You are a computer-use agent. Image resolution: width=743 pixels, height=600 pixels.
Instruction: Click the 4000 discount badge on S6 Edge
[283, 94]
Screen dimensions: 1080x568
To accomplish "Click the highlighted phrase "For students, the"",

··········

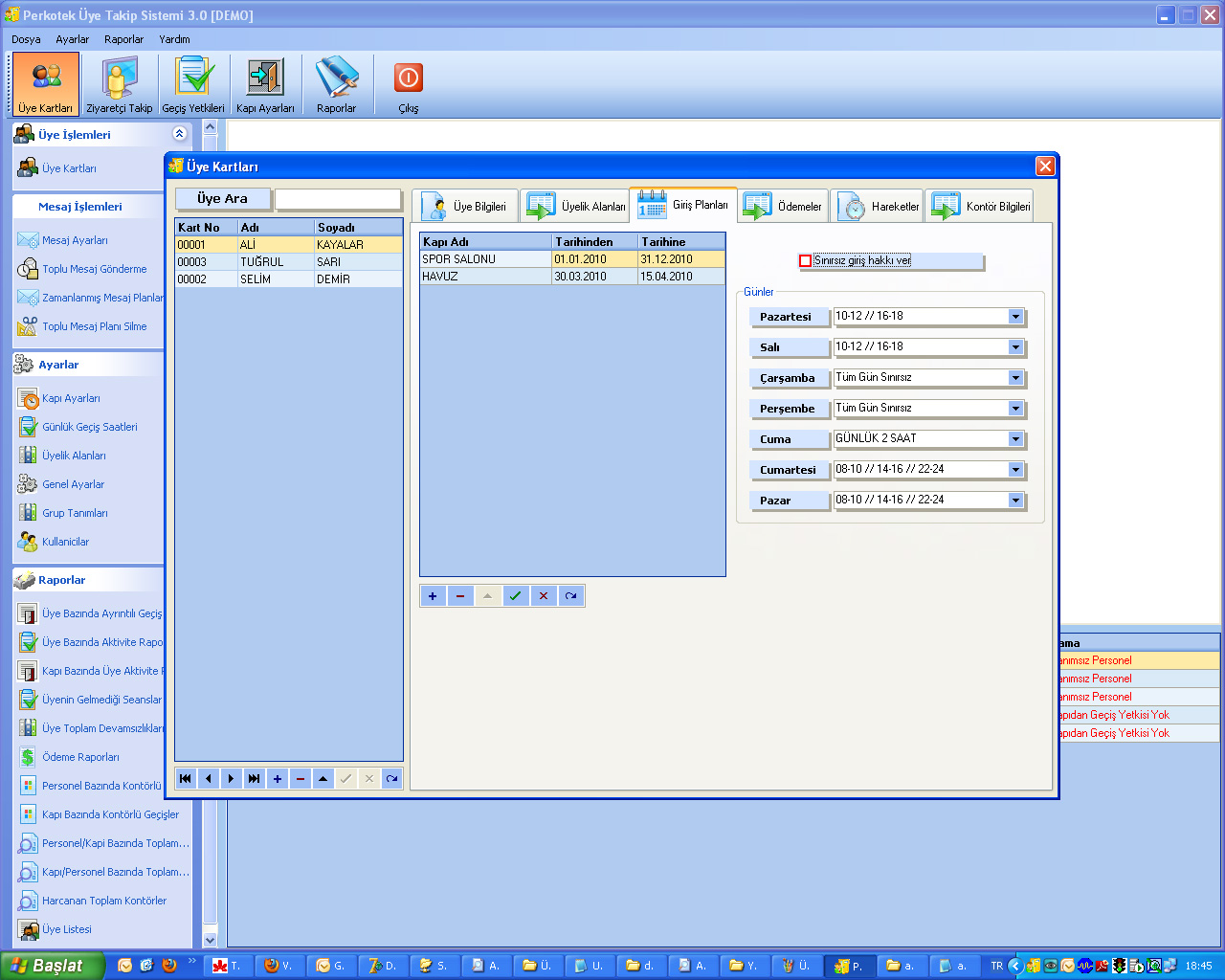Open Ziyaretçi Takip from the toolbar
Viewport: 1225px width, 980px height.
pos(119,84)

··········

▶ [Task directions]: Reproduce the material verbatim, starting at the line that contains "Screen dimensions: 1080x568" and ending after the line that contains "the highlighted phrase".

▶ [Full output]:
Screen dimensions: 1080x568
To accomplish "Click the highlighted phrase "For students, the"",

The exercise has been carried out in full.